Rethinking the Van Design Part 13 – Panelling the Bed

 

One of the many things that bugged me about the previous rush job was the lack of any real finishing in the van. We had reasonable living space and good facilities but it always felt unfinished. Furthermore our under-bed storage was a nightmare because we had to use a ratchet strap to hold our plastic tubs of joy in place or suffer the ignominy of noisy, slidey cargo and that’s no fun when you’re driving up a windy mountain road.

I remembered one of the first vans we looked at; a lovely old green Mercedes which was styled beautifully inside. They had a raised bed with storage underneath and the front end was panelled, separating the rear boot area from the living space.

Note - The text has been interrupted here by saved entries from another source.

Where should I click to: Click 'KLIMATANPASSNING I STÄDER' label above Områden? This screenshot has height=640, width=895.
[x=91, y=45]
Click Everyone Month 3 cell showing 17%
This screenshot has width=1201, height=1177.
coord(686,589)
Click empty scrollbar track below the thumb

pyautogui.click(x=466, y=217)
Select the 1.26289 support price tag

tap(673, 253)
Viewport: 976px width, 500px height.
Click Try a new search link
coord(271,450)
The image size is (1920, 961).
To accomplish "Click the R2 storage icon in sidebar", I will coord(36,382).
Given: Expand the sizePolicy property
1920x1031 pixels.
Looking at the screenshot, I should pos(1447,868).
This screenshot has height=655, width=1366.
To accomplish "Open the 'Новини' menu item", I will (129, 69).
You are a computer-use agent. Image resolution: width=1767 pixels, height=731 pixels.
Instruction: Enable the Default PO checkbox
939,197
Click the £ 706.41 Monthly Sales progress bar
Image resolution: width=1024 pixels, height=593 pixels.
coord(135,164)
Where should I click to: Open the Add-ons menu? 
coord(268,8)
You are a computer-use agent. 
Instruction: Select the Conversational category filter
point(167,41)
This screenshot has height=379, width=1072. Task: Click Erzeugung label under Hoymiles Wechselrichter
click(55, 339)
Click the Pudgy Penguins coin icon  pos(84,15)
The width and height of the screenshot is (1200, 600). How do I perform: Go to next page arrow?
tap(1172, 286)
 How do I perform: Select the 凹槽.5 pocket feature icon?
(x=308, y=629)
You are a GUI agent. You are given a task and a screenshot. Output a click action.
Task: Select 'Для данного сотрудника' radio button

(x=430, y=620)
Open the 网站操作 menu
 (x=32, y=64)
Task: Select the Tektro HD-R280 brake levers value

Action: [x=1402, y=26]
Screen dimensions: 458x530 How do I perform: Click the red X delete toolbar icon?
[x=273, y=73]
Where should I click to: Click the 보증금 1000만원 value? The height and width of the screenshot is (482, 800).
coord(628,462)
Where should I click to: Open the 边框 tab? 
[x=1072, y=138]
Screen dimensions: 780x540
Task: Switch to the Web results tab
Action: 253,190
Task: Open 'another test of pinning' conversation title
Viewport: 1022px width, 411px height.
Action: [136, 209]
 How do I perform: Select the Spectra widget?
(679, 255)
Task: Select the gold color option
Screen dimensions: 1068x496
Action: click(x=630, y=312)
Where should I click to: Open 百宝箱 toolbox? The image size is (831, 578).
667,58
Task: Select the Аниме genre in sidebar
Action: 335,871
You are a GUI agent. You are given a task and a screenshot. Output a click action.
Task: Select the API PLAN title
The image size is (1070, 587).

That image haunted me every day in Denny mk. 1, so while on the case this time I factored in a tidy panel with a gate that would give us access to our cargo boxes and additional storage.

I happened upon some 18mm flooring beams while purchasing some hardboard to line the ceiling with and I instantly thought of about 20 different applications for the stuff. So I bought 50 linear metres of it and drove off buzzing with excitement.

The flooring is basically 18mm timber with a tongue and groove arrangement meaning it slots together nicely and makes life easier.

I spent some time measuring up the pieces then set to work with my trusty Makita jigsaw, allowing for the slightly uneven floor which warped in the heat of the Spanish summer. I needed 10 strips in all to cover the area so I cut them and made the three panels; two for the fixed ends and one for the gate.

 

The gate panel laid flat while the PVA glue sets. Apologies for the poor picture quality but it was dark and I hate flash photography.

 

I glued the grooves and slotted them together, ensuring they were perfectly aligned, then placed them on a flat surface to dry while I set about adding the extra frame work to fix them too. I employed more of the 45mm sq timber for that job and used the same method as with building the bed frame (click here to read about that).

With the frame set I fitted the first panel, screwed it in place and then lined up the gate. I bought two big hinges, a handle and a latch to padlock it shut. With the hinges screwed in place I then fixed the gate in place and joined the other side of the hinges to the frame. The final piece was the other end which fixed in easily and effortlessly.

I then measured (in my usual anally retentive fashion) the position for the handle and the latch, drilled the holes, screwed them in and then marvelled at the neat finish I’d achieved.

The gate had a bit of an issue closing but I sanded down the inner edge and it closed absolutely flush. I had won.